* Begin Passage *
The London-Paris Number Theory Seminar held its 22nd meeting last June, in London. It had come a long way in the 11 years since I founded it – alongside a handful of colleagues from the two capitals – as a way to do something useful with a French research grant.
The idea in 2006 had been to cover the expenses of bringing a small group of London number theorists to Paris for a day that autumn; London would return the favour the following spring. The timing was right. Number theory is a sport at which the English have excelled at least since G. H. Hardy brought the self-taught S. Ramanujan from South India to Trinity College, Cambridge more than 100 years ago. But while Oxford, Cambridge and a few other outposts such as Bristol had for many years been notable centres for number theory, London was not. The capital was certainly no match for Paris, which, since the Second World War, has remained unchallenged as the mathematical capital of Europe, if not of the world.
Nevertheless, London had begun to close the gap in recent years, and is, by now, a stop on the international number theory circuit. That partly explains why, although the grants that launched it expired long ago, the seminar has become an institution, meeting in both Paris and London every year, and more than doubling in size since its first years, when travelling participants had to book their Eurostar tickets well in advance, to make use of the deep discounts on offer for doing so.
Having sweated over the seminar’s budget during those first few rounds, I was glad not to have to think about it this time. The organisers had managed to turn a one-day seminar into a fully fledged two-day conference, but I refrained from speculating about how this had happened until, halfway through the conference dinner, the London-based organiser sitting next to me asked me whether I wasn’t curious to know the secret.
Indeed I was. And, thus, I learned that the seminar’s magic money tree grew in Bristol and was called the Heilbronn Institute for Mathematical Research. Named after Hans Heilbronn, a German-Jewish refugee who had put Bristol on the number theory map in the 1930s, the institute had been planted in the city in 2005 by the UK spy centre GCHQ – which therefore owned it “100 per cent”, my colleague claimed (although it is run as a partnership with the University of Bristol).
* End Passage *
Directive >>
Return the part of the passage on the London-Paris Number Theory Seminar starting at "Nevertheless, London had" and ending at "for doing so.", copied word for word.
* Begin Entries shown *
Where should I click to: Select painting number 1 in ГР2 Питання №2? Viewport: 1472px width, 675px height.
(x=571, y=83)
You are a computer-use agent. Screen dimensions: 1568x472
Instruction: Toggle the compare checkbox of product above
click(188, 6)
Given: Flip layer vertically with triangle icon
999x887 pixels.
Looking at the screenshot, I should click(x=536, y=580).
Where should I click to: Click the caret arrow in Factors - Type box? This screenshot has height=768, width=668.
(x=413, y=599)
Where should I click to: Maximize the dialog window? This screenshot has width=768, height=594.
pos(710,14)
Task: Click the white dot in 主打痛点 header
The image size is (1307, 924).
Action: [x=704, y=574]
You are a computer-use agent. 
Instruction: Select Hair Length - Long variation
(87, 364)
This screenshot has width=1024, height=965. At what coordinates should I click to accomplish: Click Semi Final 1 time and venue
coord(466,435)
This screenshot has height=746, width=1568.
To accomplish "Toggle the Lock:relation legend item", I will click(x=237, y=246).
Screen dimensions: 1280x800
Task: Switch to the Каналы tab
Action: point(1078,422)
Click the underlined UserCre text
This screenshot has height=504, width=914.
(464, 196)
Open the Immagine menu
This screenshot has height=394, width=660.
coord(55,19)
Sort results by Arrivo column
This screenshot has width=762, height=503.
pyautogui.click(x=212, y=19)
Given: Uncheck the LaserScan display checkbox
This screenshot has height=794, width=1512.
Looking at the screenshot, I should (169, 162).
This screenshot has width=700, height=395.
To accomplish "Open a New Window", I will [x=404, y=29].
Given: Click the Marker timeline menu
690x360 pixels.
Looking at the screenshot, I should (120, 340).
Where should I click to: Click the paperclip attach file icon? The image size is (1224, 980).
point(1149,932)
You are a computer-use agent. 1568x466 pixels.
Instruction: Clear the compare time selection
* End Entries shown *
Answer to the problem >>
Nevertheless, London had begun to close the gap in recent years, and is, by now, a stop on the international number theory circuit. That partly explains why, although the grants that launched it expired long ago, the seminar has become an institution, meeting in both Paris and London every year, and more than doubling in size since its first years, when travelling participants had to book their Eurostar tickets well in advance, to make use of the deep discounts on offer for doing so.